Crude oil prices rose further after Saudi Arabia expressed its confidence in demand by raising the price of its crude for Asia by more than expected.
After surging to its highest level in over three months, West Texas Intermediate traded near $120 a barrel. As China, the world’s biggest crude importer carefully emerges from viral lockdowns that have squeezed its economy, Saudi Arabia raised its official selling prices for Asian consumers in July.
The fuel market has also tightened significantly, just as the summer driving season begins in the United States. Retail gasoline prices have risen to a new high, while New York futures hit a new high on Monday.
Crude oil price outlook
- Oil has risen about 60% this year, owing to resurgent demand from nations recovering from the pandemic, as well as a tightening market following Russia’s invasion of Ukraine. The battle has fuelled inflation, driving up the cost of everything from food to fuel, and prompting central banks to tighten their monetary policies.
- Following repeated appeals from the US to pump more, OPEC+ agreed last week to increase output. The cartel announced that it would add 648,000 barrels per day in July and August, a 5% increase over recent months.

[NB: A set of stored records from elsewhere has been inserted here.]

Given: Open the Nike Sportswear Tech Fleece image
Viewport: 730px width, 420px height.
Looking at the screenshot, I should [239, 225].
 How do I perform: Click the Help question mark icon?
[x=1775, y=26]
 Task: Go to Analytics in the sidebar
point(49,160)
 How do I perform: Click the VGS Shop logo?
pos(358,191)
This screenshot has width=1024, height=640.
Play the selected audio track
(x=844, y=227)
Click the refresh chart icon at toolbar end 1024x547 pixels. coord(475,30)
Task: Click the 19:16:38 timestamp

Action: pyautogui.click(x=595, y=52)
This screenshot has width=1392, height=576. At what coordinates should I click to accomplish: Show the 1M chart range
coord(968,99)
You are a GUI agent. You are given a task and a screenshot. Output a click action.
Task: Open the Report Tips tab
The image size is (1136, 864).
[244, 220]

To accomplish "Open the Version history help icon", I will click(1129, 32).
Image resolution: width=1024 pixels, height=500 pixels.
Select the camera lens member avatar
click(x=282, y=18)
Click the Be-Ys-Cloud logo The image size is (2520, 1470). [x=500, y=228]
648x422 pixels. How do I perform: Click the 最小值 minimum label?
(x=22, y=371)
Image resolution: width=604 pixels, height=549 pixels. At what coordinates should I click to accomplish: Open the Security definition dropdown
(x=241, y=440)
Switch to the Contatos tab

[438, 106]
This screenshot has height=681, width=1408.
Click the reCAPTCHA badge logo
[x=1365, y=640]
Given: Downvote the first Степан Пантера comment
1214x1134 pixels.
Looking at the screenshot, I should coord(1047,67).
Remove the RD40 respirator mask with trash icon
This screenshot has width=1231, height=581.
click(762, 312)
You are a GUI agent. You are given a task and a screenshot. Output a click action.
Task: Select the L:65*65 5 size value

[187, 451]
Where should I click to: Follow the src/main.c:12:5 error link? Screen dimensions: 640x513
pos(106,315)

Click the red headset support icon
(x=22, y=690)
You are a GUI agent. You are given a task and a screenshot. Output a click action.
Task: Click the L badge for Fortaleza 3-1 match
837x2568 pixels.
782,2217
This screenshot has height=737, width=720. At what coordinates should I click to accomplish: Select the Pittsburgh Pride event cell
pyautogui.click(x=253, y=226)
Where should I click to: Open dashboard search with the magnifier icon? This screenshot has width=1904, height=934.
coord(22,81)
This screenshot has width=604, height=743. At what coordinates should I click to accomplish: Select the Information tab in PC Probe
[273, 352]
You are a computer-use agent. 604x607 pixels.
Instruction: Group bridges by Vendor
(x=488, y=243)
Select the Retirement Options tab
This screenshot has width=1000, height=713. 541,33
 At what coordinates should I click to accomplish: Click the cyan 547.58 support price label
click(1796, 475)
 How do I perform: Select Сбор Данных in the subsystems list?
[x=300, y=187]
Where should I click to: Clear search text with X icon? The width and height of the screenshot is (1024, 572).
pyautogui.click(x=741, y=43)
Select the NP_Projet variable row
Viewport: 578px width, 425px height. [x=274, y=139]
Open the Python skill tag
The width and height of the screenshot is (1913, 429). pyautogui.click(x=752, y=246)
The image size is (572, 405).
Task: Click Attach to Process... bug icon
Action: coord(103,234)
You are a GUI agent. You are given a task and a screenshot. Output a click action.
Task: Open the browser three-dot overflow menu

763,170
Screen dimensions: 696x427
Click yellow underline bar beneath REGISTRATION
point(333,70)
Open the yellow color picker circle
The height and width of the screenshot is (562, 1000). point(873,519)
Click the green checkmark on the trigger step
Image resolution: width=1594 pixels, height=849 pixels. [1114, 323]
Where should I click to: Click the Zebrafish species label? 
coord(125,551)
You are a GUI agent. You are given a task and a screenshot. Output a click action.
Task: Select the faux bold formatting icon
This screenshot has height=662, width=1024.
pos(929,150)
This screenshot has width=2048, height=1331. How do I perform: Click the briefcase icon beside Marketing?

- However, the business has recently struggled to meet its supply targets, creating worries about its ability to achieve the goal.
- The price of crude oil rallied strongly in the previous sessions, coming within a few pips of our hoped-for target of $120 per barrel. However, the price began today with a clear decline to test 117.30, and now returns to resume the bullish bias, implying that the price will surpass the mentioned target and open the way to further gains to $125 a barrel
- As a result, market pundits recommend a bullish trend for the foreseeable future, noting that a breach of $117 a barrel will pressure the price to accomplish a temporary bearish correction before rising again.